We live in an apartment block consisting of 7 floors. As a result of 100 people of so living in close proximity to each other I can often hear the people around me (muffled) flushing their loos, watching to their tvs (upstairs love EastEnders and American Idol) and making home improvements. It doesn't bother me much. I chose to live in this place so I expect to sometimes hear my neighbours.

Mental Lady does not seem to understand this as well as me. She comes up to my flat about once a month and says to my boyfriend and I that she can 'hear everything'. She told us that we 'bang things all the time' and that she can hear us 'moving around in our kitchen and going to the toilet'. She can also hear us 'dropping things' and 'hoovering'.

I really don't see what we can do about any of this, apart from lining everything in our flat that opens and closes with cotton wool, refraining from going to the bathroom, never ever washing our clothes and allowing our carpet to mount dust.

My favourite one is
'I can hear you opening and closing your front door to go to work every morning'.
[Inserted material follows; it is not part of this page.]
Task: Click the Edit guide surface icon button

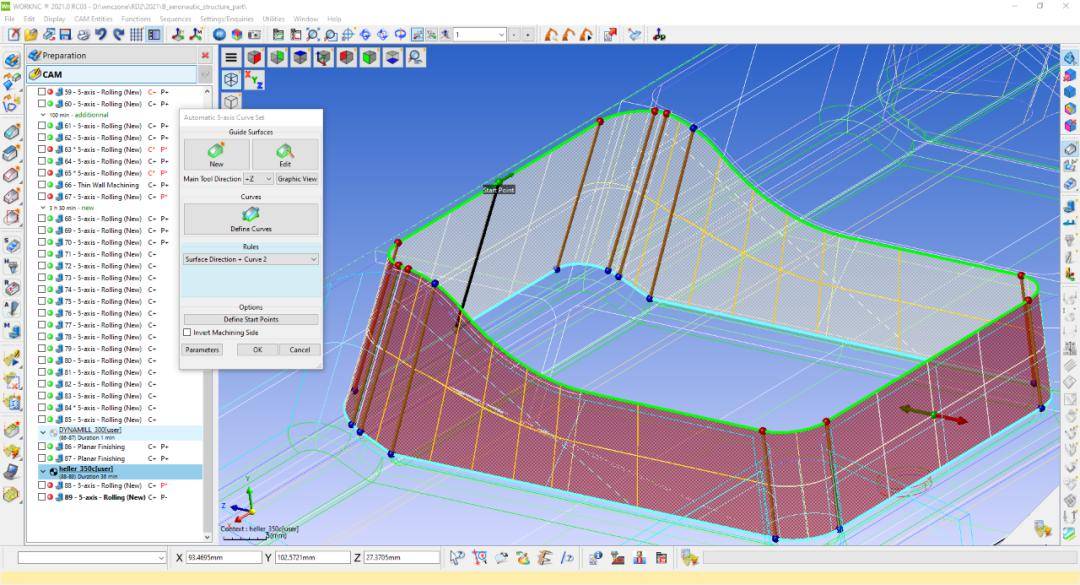Action: [x=285, y=154]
I leave the house before James to catch my train. I'm really quite quiet. I have nobody to talk to and therefore just walk down the stairs and close the block door like everybody else.

We don't have our tv on loud (because I hate loud tvs). We only really listen to music on Saturday mornings. I vacuum in regular, daytime hours. We both go to bed before midnight and we have never had any parties. We have never paid our rent late and have an excellent relationship with our landlady.

She says that 'this flat, twelve, is always problem'. I don't know what to do! How can I tell this woman to FUCK OFF next time she comes round and tells us off for living in our flat?

Wednesday, January 16


Yeah, I've been a crap blogger recently. This PGCE is a killer.

I'm making the sauce for my famous chicken parmegiana, soon to be served to my friends Elin, Rob and Steve, and watching 6ixth Sense with Colin Fry. What a charlatan. He's even worse than my favourite psychic Sylvia Browne, but I don't think anybody can top her and her crazy eyes. I wanted my flat to be clean and smell welcoming when the guests arrive at 7.30-8.00. Instead it reeks of garlic and there's stubborn fluff all over my carpet. I shall have a bath soon and tidy myself up to try and compensate for my shabby abode.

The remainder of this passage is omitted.